**Short exercise**
Copy the records below word for word, from the first line through the line that contains "pos(361,349)".

********

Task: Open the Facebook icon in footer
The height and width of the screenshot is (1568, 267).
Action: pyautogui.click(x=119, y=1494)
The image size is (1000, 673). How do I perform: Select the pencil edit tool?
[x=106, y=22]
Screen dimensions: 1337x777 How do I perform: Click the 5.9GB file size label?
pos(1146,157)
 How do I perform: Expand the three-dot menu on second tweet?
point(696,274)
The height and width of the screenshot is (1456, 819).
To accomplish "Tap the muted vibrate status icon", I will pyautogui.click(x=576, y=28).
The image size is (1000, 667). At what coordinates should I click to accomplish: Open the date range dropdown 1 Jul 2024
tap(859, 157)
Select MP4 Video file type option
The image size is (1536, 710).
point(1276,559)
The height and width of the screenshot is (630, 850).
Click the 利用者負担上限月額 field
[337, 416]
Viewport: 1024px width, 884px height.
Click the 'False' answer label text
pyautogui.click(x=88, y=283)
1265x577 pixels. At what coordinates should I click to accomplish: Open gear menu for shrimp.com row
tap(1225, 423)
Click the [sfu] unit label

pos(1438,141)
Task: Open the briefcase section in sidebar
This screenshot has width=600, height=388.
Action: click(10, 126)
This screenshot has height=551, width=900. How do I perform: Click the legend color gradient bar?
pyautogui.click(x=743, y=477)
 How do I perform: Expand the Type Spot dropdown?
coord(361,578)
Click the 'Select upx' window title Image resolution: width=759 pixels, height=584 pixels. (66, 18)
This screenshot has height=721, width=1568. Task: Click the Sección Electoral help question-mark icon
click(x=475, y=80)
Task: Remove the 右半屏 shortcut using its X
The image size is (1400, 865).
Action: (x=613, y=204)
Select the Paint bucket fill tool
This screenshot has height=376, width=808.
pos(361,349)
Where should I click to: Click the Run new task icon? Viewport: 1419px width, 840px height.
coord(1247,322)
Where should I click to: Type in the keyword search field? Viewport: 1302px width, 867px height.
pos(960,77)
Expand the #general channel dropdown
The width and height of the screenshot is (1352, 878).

********

**Solution for this task**
Task: Open the Facebook icon in footer
The height and width of the screenshot is (1568, 267).
Action: pyautogui.click(x=119, y=1494)
The image size is (1000, 673). How do I perform: Select the pencil edit tool?
[x=106, y=22]
Screen dimensions: 1337x777 How do I perform: Click the 5.9GB file size label?
pos(1146,157)
 How do I perform: Expand the three-dot menu on second tweet?
point(696,274)
The height and width of the screenshot is (1456, 819).
To accomplish "Tap the muted vibrate status icon", I will pyautogui.click(x=576, y=28).
The image size is (1000, 667). At what coordinates should I click to accomplish: Open the date range dropdown 1 Jul 2024
tap(859, 157)
Select MP4 Video file type option
The image size is (1536, 710).
point(1276,559)
The height and width of the screenshot is (630, 850).
Click the 利用者負担上限月額 field
[337, 416]
Viewport: 1024px width, 884px height.
Click the 'False' answer label text
pyautogui.click(x=88, y=283)
1265x577 pixels. At what coordinates should I click to accomplish: Open gear menu for shrimp.com row
tap(1225, 423)
Click the [sfu] unit label

pos(1438,141)
Task: Open the briefcase section in sidebar
This screenshot has width=600, height=388.
Action: click(10, 126)
This screenshot has height=551, width=900. How do I perform: Click the legend color gradient bar?
pyautogui.click(x=743, y=477)
 How do I perform: Expand the Type Spot dropdown?
coord(361,578)
Click the 'Select upx' window title Image resolution: width=759 pixels, height=584 pixels. (66, 18)
This screenshot has height=721, width=1568. Task: Click the Sección Electoral help question-mark icon
click(x=475, y=80)
Task: Remove the 右半屏 shortcut using its X
The image size is (1400, 865).
Action: (x=613, y=204)
Select the Paint bucket fill tool
This screenshot has height=376, width=808.
pos(361,349)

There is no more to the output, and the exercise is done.